To achieve this position, lie on your back with your arms in a crosswise position. The palms of the hands should be facing the ground. Then, bring the knees back towards the torso, shift the pelvis slightly to the right, then, put the knees to the opposite side (left). Stay 1m30 in the position. Then alternate sides. You can of course close your eyes while practicing the posture to intensify the relaxation.




The twisting of the back ( Ardha Matsyendrasana )

This position acts on the whole column and allows the tension to be released.

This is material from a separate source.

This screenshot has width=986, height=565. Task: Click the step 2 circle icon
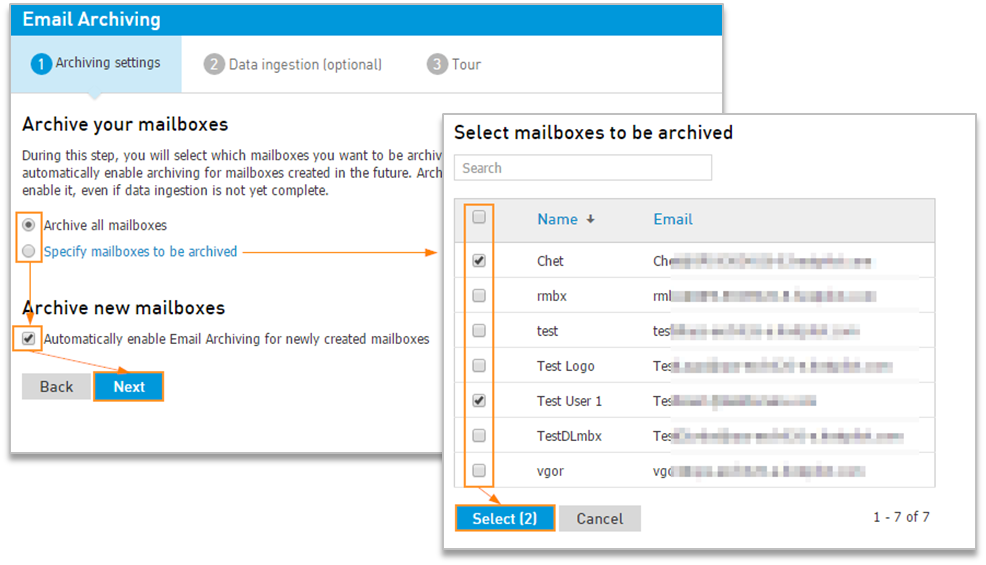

Put yourself in a sitting position with one foot against your buttocks and the other in front of the knee which you bend on the ground. Place one hand on the opposite foot in front of you. The other hand will be placed on the floor behind you. Do not lay that hand flat but always look for the upward extension. As you swivel your hips, align your shoulders with your legs. The goal of this posture is not to turn as far as possible, but to turn in an upward extension. It is better to have a straight back and an upward extension than a wide range of rotation.




Crossed leg posture

This posture relaxes the pyramidal muscle, which induces outward rotation of the hip. It is frequently tense, and this can cause pain in the sacrum and lumbar area.

To achieve this posture, you can choose between two positions. First, lie sideways on a mat on the floor, rotate your trunk so that your shoulder blades are almost touching the mat, then bring your upper leg into opposite rotation. If done correctly, you should feel a stretch on the outside of your hip.

For the second position, sit on a mat with your legs in a suit. Bring one leg over the other so that they cross each other. Pivot your trunk in the opposite direction.

Maintain these two positions by breathing calmly for 2 to 3 minutes.




Conclusion on postures against back pain

If you regularly have back problems and are unable to relieve them, consider practicing these yoga exercises, which can only help you. Practice gently, without forcing, using deep breathing.